The goal of this week was to improve upon our Ontology through familiarizing ourselves with the data we will be receiving from our data sources. We had met with Dr. Bansal and I was able to obtain feedback regarding the questions that arose when building the ontology. She was able to clarify how we will utilize the sameAs property to link our instances to sources like schema.org or dbpedia. She was also able to explain that what we decide to name our classes does not have to align with prior vocabularies.
Since we decided to revisit building the ontology once we finalize our data set, we went back to locating our data. We were able to obtain API keys to our various sources, and had thought that would be sufficient. The issue we now face our the limitations of the API's. For example the Great Schools API has a 3,000 calls per day limit. This seems very restricted, but since we are just looking to obtain a pool of data, this can still work. The reason this is sufficient is because of the methods they provide. There is a call that searches for nearby schools. We simply need to provide an address and a given radius to obtain a list of schools. If we enter a large enough radius, we should expect to receive a list of all schools in the US, which is exactly what we need. From there, we can realize all of the properties that are included for each school and begin to organize them within our created schema. Not all of the API's we obtained access to provided the same level of data access. I looked into zillow's API in order to obtain lists of properties that are either for sale or rent. Once obtaining the API key, I looked into what types of methods they provided. Zillow API usage was very limited. We are restricted to viewing one property per call. With the number of properties for sale, or for rent, we will quickly meet our call limitation if we were to use this in a live application. There were also similar issues with the API's my group members were researching, so we knew another approach to obtain the data will need to be taken.

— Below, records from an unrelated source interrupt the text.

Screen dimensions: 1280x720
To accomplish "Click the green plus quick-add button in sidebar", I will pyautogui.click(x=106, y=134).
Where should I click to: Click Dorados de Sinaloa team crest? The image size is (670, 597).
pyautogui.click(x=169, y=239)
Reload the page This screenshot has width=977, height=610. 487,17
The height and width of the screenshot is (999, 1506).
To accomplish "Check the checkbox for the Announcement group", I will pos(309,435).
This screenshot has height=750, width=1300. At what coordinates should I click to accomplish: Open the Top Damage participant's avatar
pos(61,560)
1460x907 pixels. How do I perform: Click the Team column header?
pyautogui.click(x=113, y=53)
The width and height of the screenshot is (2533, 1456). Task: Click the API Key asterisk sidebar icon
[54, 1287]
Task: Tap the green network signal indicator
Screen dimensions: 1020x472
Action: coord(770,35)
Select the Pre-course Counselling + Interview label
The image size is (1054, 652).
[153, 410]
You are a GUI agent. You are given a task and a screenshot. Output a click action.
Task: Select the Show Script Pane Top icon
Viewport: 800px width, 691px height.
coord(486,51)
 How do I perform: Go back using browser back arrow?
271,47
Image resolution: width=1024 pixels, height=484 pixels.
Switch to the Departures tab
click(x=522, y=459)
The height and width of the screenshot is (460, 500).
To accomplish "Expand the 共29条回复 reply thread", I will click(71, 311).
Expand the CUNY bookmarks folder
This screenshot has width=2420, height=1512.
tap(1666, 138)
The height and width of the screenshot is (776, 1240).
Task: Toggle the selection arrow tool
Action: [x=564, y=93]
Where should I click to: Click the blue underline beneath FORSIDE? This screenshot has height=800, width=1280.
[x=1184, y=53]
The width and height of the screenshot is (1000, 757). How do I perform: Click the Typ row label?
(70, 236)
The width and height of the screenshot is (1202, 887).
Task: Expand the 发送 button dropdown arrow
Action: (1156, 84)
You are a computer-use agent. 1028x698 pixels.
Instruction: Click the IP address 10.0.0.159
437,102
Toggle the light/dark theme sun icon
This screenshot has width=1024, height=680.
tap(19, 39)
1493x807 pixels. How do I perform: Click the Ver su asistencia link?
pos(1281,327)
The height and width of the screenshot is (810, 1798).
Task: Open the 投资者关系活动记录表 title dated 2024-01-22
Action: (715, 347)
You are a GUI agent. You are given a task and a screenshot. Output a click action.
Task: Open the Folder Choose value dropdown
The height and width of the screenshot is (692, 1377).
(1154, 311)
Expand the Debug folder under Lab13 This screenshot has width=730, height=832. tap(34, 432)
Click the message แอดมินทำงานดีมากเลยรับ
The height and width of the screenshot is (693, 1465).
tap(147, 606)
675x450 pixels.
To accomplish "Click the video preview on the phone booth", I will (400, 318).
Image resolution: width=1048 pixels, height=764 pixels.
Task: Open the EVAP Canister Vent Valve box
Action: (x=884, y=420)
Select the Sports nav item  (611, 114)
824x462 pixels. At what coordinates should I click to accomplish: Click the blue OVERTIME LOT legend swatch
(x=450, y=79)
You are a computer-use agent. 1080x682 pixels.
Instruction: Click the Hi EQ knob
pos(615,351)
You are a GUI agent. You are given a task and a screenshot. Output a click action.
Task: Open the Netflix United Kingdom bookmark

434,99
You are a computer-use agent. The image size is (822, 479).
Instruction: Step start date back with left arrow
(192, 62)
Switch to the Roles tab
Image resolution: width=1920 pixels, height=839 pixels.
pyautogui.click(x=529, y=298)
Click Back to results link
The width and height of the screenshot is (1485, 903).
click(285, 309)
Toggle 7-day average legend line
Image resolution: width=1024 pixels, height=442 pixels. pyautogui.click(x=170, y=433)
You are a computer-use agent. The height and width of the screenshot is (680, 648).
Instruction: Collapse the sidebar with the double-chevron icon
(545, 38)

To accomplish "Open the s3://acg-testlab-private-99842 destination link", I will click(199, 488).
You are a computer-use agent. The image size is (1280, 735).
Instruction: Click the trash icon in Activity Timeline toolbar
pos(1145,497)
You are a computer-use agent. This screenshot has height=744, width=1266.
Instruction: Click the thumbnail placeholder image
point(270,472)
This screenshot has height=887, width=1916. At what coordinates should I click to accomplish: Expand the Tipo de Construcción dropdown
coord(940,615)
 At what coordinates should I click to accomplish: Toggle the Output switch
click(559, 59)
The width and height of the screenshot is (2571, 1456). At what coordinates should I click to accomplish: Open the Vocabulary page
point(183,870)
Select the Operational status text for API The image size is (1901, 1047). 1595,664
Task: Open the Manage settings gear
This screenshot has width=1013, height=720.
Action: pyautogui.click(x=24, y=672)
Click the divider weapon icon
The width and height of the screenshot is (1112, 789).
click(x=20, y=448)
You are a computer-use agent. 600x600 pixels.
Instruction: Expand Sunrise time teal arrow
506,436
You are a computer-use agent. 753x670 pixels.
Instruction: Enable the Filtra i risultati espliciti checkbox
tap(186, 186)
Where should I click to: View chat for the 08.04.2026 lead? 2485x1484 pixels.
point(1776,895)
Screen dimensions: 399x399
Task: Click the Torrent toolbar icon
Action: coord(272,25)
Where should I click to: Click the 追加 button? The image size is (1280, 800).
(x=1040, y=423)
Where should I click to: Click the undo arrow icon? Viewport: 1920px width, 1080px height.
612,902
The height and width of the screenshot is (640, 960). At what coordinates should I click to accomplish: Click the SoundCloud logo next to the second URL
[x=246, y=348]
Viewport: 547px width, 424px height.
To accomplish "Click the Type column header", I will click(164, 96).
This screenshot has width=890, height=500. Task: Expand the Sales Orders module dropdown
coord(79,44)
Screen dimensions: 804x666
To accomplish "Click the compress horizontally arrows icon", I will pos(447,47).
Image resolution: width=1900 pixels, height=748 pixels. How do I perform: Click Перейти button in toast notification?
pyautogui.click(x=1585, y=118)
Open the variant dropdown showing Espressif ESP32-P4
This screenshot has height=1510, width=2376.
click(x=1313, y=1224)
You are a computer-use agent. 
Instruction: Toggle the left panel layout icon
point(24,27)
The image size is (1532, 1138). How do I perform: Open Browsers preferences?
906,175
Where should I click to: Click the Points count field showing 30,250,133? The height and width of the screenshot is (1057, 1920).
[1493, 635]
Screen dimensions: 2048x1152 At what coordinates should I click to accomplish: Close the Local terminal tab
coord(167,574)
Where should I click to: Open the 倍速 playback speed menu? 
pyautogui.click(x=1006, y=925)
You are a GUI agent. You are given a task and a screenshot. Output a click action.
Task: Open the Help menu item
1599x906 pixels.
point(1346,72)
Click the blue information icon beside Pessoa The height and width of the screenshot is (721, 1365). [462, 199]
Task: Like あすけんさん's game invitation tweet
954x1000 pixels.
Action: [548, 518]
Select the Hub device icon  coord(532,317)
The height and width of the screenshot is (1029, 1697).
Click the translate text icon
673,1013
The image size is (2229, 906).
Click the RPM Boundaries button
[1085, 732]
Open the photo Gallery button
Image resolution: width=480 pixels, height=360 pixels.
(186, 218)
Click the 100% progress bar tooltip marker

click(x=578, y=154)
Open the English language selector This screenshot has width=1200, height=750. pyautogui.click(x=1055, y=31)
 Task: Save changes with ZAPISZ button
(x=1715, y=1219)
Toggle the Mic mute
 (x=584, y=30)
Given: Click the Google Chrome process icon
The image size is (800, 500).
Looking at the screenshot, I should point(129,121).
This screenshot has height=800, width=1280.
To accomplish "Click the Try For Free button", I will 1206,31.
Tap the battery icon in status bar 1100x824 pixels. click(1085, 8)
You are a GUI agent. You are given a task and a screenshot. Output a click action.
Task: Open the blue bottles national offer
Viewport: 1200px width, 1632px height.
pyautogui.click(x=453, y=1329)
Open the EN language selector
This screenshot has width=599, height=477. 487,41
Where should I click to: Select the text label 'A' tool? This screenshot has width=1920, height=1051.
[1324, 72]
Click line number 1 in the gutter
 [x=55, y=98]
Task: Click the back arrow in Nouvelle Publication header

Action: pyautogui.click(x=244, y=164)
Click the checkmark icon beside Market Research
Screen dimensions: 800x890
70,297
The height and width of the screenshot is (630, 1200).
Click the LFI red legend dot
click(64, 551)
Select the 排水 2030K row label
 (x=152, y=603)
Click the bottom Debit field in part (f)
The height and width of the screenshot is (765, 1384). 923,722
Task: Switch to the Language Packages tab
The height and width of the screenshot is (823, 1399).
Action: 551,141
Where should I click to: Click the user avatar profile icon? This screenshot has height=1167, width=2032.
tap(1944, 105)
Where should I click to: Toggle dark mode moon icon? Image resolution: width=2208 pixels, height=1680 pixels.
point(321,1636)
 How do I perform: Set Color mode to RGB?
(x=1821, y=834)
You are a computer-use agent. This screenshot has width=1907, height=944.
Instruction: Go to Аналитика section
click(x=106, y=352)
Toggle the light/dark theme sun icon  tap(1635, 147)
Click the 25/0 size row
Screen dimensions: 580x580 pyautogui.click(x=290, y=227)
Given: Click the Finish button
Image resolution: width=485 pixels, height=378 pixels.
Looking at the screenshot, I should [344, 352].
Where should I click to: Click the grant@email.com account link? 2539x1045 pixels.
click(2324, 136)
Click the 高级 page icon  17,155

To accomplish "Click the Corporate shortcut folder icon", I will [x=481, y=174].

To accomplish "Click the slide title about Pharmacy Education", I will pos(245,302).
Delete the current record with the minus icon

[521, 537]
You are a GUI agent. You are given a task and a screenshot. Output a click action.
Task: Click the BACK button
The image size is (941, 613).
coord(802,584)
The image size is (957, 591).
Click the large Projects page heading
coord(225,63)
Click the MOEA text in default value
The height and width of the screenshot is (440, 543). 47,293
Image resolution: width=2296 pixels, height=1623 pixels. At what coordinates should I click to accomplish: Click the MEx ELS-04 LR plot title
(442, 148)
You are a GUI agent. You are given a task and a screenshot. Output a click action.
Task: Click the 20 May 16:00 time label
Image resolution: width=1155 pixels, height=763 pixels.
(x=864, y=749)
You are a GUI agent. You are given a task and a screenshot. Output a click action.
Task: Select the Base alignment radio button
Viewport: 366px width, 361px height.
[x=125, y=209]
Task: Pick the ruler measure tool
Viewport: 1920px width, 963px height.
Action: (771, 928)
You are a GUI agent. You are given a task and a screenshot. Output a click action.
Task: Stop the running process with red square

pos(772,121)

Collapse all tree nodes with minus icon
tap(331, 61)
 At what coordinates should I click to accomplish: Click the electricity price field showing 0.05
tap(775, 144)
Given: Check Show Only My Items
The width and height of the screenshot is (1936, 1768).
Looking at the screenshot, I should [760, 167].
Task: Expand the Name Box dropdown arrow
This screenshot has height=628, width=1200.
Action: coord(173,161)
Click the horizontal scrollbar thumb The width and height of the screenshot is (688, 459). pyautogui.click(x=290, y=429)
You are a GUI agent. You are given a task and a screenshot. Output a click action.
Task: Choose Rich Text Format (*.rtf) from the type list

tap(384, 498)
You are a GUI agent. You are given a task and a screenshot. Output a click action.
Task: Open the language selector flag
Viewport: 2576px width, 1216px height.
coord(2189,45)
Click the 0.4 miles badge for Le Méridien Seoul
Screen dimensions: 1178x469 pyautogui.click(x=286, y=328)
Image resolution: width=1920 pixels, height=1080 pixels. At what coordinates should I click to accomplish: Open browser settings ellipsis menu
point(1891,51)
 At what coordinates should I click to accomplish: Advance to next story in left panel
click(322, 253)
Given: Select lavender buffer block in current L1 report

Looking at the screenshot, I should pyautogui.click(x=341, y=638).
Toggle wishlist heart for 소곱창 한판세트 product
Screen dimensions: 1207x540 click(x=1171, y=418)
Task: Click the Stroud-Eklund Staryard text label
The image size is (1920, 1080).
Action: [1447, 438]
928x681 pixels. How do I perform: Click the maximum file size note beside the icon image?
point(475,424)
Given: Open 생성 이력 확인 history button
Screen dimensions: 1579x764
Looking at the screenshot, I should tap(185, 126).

Dr. Bansal had provided us a research paper that she was involved with that covered the building of a linked data application. In the paper, they had resorted to screen scraping websites to obtain their desired data. I am familiar with the process, and understand the basic concepts of how it will work, but have never had any hands on experience. There are many techniques that can be used to screen scrape data, and may be done using a number of different programming languages. Instead of diving into screen scraping without any guidance or best practices, I will ask for suggestions and resources fro Dr. Bansal. I hope to be able to familiarize myself with screen scraping and be comfortable writing scripts by the end of this year.